Essendo un fondatore a cui piace un buon piano di guerrilla advertising, ha scherzato: “Vorrei che lo avessimo fatto apposta”.
La verità è che è rimasto scioccato nel ricevere un’e-mail da LinkedIn venerdì sera, 19 dicembre, subito prima delle vacanze di Natale. Carmichael-Jack ha descritto il crew che gestisce il divieto come disponibile e reattivo, anche se anonimo e raggiungibile solo tramite e-mail.
Per compiacere LinkedIn, Artisan ha rimosso tutte le menzioni di LinkedIn dal suo sito net. Stava usando il nome per confrontare alcune delle sue funzionalità di dati con quelle di LinkedIn. L’amministratore delegato ha inoltre seguito un corso intensivo sulla verifica dei fornitori di terze parti, assicurandosi che i suoi accomplice di dati operassero in conformità con le politiche di LinkedIn.

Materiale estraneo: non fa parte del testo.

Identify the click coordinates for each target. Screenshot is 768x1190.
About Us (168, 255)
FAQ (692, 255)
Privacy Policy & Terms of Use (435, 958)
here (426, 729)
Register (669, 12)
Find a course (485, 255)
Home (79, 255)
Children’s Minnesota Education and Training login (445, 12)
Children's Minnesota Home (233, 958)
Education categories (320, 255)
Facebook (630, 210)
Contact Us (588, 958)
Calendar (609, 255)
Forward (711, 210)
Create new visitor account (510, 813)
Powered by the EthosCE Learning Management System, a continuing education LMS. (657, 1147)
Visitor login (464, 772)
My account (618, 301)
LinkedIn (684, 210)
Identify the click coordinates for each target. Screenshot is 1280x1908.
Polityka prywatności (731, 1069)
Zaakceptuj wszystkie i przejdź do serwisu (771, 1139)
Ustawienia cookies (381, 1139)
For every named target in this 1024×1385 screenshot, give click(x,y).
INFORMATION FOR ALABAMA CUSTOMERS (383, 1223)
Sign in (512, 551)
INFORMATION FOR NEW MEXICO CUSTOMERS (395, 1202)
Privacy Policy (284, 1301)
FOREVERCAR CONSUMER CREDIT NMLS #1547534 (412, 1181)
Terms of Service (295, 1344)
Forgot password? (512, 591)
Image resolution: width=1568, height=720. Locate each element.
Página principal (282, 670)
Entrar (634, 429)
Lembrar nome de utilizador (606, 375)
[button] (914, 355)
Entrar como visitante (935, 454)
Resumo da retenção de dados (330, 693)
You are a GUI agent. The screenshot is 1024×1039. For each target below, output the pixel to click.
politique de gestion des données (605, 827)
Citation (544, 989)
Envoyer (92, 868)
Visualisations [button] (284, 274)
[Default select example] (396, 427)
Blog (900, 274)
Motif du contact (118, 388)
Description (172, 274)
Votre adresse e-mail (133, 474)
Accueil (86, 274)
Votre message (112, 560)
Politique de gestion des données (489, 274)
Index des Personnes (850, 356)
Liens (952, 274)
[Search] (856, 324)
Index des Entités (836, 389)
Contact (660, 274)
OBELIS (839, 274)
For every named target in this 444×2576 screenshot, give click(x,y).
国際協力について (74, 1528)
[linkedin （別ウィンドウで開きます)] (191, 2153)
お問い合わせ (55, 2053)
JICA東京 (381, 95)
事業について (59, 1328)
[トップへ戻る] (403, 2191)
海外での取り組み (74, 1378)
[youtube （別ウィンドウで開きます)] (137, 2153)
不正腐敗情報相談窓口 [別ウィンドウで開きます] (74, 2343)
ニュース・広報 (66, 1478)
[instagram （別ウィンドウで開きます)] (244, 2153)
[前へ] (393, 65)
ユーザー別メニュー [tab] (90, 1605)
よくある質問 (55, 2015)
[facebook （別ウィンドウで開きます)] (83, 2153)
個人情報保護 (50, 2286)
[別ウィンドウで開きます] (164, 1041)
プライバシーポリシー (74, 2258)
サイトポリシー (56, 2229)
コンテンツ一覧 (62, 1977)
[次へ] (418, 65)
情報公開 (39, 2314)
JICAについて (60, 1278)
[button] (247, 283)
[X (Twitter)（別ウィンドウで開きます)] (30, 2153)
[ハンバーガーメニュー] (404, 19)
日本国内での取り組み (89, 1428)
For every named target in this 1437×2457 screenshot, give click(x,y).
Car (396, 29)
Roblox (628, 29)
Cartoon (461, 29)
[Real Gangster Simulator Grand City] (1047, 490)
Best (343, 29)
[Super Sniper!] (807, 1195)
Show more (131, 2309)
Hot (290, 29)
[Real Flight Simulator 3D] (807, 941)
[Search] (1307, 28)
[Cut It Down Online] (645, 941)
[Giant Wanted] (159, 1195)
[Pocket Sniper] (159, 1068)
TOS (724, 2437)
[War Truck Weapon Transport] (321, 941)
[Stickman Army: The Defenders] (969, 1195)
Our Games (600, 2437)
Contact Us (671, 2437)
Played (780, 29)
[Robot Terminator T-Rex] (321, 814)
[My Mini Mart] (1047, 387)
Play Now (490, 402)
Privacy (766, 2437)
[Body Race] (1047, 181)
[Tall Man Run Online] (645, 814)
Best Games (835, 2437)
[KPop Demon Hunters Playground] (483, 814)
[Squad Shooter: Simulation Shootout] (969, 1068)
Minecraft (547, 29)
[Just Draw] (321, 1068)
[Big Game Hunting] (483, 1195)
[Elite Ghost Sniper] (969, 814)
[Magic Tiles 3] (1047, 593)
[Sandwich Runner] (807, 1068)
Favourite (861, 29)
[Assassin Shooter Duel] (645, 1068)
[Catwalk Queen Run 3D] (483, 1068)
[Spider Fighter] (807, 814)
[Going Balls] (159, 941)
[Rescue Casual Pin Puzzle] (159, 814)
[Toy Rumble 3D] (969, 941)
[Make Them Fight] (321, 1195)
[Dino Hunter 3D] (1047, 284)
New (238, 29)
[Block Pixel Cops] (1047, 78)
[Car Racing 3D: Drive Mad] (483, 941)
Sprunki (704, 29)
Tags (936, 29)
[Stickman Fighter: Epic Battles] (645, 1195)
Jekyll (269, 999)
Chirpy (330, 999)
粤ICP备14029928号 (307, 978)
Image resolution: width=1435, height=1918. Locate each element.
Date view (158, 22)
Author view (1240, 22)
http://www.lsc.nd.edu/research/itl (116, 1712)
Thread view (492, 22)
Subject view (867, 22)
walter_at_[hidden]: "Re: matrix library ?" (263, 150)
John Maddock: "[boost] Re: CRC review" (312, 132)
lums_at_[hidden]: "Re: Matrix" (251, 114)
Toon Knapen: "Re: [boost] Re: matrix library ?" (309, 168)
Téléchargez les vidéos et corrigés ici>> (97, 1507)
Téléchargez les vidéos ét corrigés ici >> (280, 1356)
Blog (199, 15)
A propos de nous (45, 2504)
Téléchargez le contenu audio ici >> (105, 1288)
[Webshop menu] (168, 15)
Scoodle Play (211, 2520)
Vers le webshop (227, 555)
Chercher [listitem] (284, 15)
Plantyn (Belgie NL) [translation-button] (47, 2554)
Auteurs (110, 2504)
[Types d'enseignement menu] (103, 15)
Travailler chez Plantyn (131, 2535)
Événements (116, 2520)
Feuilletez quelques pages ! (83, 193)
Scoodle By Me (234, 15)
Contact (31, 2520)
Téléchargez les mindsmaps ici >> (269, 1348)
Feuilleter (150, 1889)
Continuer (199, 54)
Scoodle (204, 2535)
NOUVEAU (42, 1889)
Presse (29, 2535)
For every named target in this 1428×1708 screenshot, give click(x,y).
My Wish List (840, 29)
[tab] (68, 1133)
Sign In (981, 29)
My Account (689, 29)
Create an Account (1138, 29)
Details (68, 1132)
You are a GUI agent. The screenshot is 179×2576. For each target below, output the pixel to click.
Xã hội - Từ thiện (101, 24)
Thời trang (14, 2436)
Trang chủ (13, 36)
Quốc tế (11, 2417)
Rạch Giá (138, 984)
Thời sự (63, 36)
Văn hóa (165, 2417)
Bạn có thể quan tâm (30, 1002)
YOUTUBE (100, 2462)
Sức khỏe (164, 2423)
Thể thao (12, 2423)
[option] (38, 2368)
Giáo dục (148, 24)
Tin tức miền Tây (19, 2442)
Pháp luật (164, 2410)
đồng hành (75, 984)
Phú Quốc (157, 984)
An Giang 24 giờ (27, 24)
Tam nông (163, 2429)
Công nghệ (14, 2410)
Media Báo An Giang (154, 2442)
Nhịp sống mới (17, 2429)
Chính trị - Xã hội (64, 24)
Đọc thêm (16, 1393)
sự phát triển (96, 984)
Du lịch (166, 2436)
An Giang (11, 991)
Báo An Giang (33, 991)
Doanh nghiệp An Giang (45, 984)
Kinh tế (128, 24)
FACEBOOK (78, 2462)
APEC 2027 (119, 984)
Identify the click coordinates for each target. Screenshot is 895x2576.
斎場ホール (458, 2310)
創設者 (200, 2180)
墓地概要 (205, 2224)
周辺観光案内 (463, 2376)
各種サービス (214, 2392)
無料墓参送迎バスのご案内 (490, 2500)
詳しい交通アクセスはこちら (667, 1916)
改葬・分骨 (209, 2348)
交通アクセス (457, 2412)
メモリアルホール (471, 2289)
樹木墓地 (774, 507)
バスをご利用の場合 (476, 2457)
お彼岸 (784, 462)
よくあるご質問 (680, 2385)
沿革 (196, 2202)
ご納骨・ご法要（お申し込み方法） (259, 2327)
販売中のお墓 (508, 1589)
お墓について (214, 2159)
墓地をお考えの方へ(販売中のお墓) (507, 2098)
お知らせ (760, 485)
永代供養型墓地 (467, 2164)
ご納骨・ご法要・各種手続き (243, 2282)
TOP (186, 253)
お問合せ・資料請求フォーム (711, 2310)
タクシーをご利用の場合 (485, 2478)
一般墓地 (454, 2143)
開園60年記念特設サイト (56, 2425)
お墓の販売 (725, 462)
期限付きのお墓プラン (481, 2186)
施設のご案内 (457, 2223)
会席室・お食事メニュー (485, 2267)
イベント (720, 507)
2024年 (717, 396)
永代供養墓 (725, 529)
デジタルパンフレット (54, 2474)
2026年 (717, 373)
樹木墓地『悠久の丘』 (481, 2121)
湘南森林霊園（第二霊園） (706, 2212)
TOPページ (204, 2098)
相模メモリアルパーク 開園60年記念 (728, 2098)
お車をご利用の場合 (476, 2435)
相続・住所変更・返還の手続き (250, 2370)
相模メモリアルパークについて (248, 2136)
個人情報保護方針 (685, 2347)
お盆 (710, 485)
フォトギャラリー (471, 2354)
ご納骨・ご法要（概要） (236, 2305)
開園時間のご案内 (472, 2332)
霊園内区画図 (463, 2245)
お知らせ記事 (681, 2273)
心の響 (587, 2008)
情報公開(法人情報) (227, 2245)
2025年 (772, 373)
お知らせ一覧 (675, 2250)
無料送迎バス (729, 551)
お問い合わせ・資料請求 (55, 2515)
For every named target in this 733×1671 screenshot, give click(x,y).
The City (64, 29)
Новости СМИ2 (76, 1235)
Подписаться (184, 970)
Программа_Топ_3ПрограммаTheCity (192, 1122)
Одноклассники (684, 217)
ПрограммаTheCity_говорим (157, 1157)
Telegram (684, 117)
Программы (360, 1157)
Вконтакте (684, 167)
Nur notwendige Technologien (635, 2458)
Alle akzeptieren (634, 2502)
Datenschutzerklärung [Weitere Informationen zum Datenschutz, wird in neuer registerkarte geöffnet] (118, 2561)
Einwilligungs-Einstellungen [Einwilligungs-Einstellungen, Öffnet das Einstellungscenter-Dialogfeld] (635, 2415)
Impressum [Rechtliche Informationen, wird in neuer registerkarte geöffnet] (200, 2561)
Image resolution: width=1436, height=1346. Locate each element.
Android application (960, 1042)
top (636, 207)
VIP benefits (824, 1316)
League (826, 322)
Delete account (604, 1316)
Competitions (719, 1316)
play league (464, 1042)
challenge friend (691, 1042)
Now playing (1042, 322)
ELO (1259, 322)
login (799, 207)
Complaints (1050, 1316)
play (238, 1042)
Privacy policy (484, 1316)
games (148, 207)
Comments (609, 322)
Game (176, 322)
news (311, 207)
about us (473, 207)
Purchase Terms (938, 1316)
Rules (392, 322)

Anche se Carmichael-Jack è felice di tornare sul social community di proprietà di Microsoft, ha minimizzato quanto sarebbe stato dannoso essere licenziato, dicendo che pochissimi dei dati utilizzati da Artisan provengono dal sito. Sta anche per rilasciare una nuova versione dell’agente che è più autonoma e può utilizzare più canali per contattare i potenziali clienti.
“Possiamo risolvere qualsiasi problema. Tra qualche mese lanceremo il canale delle chiamate in uscita”, quindi se il divieto di LinkedIn non fosse stato revocato, “non sarebbe la nice del mondo”, ha detto.
È interessante notare che LinkedIn non è un concorrente diretto. Ha lanciato il suo primo agente AI l’anno scorso chiamato Hiring Assistantma si concentra sul reclutamento. Tuttavia, il fatto che LinkedIn sia diventato nucleare su Artisan potrebbe segnalare che un giorno anche un agente di vendita potrebbe essere nella sua pipeline. LinkedIn non ha risposto immediatamente alla richiesta di commento di TechCrunch.
In ogni caso, il ban pubblico di Artisan può essere visto come un avvertimento per tutti gli agenti alla ricerca di fonti di dati: Huge Tech sta guardando.